(Saved data entries)
§

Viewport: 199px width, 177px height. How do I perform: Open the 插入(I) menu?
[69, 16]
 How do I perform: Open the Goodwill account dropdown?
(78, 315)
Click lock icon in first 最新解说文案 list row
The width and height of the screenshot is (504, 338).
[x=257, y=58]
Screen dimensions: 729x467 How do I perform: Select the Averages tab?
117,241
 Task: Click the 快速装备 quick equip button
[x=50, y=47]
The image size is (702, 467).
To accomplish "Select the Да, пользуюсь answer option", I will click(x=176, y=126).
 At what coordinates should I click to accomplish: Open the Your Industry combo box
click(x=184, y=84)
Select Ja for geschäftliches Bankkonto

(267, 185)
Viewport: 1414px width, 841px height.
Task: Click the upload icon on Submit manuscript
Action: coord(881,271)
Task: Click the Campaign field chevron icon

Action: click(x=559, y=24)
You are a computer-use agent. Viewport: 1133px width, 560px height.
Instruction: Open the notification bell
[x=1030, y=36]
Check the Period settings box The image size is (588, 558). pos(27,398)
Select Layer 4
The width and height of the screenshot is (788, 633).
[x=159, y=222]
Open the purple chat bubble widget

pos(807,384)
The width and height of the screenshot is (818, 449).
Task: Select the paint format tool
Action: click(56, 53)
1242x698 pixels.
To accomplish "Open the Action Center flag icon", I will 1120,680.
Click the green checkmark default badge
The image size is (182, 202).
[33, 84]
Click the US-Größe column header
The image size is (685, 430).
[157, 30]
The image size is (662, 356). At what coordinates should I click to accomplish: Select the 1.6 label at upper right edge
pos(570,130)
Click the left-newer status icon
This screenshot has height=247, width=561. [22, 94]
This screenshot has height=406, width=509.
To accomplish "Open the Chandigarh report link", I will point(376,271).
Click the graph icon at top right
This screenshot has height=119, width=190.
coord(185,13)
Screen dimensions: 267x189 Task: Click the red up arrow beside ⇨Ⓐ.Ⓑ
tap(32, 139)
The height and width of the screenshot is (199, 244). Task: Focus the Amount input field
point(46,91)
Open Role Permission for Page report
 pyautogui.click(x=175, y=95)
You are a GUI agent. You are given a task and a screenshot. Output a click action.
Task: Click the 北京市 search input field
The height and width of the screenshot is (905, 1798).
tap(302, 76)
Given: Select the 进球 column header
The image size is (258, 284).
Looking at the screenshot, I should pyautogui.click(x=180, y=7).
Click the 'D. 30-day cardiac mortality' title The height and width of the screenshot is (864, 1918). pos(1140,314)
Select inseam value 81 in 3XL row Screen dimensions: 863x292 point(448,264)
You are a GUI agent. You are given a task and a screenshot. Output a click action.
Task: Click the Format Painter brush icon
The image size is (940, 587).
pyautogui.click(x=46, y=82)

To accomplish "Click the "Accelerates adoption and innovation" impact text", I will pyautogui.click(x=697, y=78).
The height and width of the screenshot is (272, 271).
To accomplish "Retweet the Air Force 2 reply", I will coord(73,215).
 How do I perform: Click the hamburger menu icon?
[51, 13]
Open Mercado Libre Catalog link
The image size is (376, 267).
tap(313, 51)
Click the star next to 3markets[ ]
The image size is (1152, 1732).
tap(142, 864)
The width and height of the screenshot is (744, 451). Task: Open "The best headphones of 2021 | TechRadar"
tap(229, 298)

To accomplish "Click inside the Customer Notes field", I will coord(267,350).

§

— EXERCISE PROMPT —
Each entry above is to be transcribed without alteration.

— ANSWER AREA —
Viewport: 199px width, 177px height. How do I perform: Open the 插入(I) menu?
[69, 16]
 How do I perform: Open the Goodwill account dropdown?
(78, 315)
Click lock icon in first 最新解说文案 list row
The width and height of the screenshot is (504, 338).
[x=257, y=58]
Screen dimensions: 729x467 How do I perform: Select the Averages tab?
117,241
 Task: Click the 快速装备 quick equip button
[x=50, y=47]
The image size is (702, 467).
To accomplish "Select the Да, пользуюсь answer option", I will click(x=176, y=126).
 At what coordinates should I click to accomplish: Open the Your Industry combo box
click(x=184, y=84)
Select Ja for geschäftliches Bankkonto

(267, 185)
Viewport: 1414px width, 841px height.
Task: Click the upload icon on Submit manuscript
Action: coord(881,271)
Task: Click the Campaign field chevron icon

Action: click(x=559, y=24)
You are a computer-use agent. Viewport: 1133px width, 560px height.
Instruction: Open the notification bell
[x=1030, y=36]
Check the Period settings box The image size is (588, 558). pos(27,398)
Select Layer 4
The width and height of the screenshot is (788, 633).
[x=159, y=222]
Open the purple chat bubble widget

pos(807,384)
The width and height of the screenshot is (818, 449).
Task: Select the paint format tool
Action: click(56, 53)
1242x698 pixels.
To accomplish "Open the Action Center flag icon", I will 1120,680.
Click the green checkmark default badge
The image size is (182, 202).
[33, 84]
Click the US-Größe column header
The image size is (685, 430).
[157, 30]
The image size is (662, 356). At what coordinates should I click to accomplish: Select the 1.6 label at upper right edge
pos(570,130)
Click the left-newer status icon
This screenshot has height=247, width=561. [22, 94]
This screenshot has height=406, width=509.
To accomplish "Open the Chandigarh report link", I will point(376,271).
Click the graph icon at top right
This screenshot has height=119, width=190.
coord(185,13)
Screen dimensions: 267x189 Task: Click the red up arrow beside ⇨Ⓐ.Ⓑ
tap(32, 139)
The height and width of the screenshot is (199, 244). Task: Focus the Amount input field
point(46,91)
Open Role Permission for Page report
 pyautogui.click(x=175, y=95)
You are a GUI agent. You are given a task and a screenshot. Output a click action.
Task: Click the 北京市 search input field
The height and width of the screenshot is (905, 1798).
tap(302, 76)
Given: Select the 进球 column header
The image size is (258, 284).
Looking at the screenshot, I should pyautogui.click(x=180, y=7).
Click the 'D. 30-day cardiac mortality' title The height and width of the screenshot is (864, 1918). pos(1140,314)
Select inseam value 81 in 3XL row Screen dimensions: 863x292 point(448,264)
You are a GUI agent. You are given a task and a screenshot. Output a click action.
Task: Click the Format Painter brush icon
The image size is (940, 587).
pyautogui.click(x=46, y=82)

To accomplish "Click the "Accelerates adoption and innovation" impact text", I will pyautogui.click(x=697, y=78).
The height and width of the screenshot is (272, 271).
To accomplish "Retweet the Air Force 2 reply", I will coord(73,215).
 How do I perform: Click the hamburger menu icon?
[51, 13]
Open Mercado Libre Catalog link
The image size is (376, 267).
tap(313, 51)
Click the star next to 3markets[ ]
The image size is (1152, 1732).
tap(142, 864)
The width and height of the screenshot is (744, 451). Task: Open "The best headphones of 2021 | TechRadar"
tap(229, 298)

To accomplish "Click inside the Customer Notes field", I will coord(267,350).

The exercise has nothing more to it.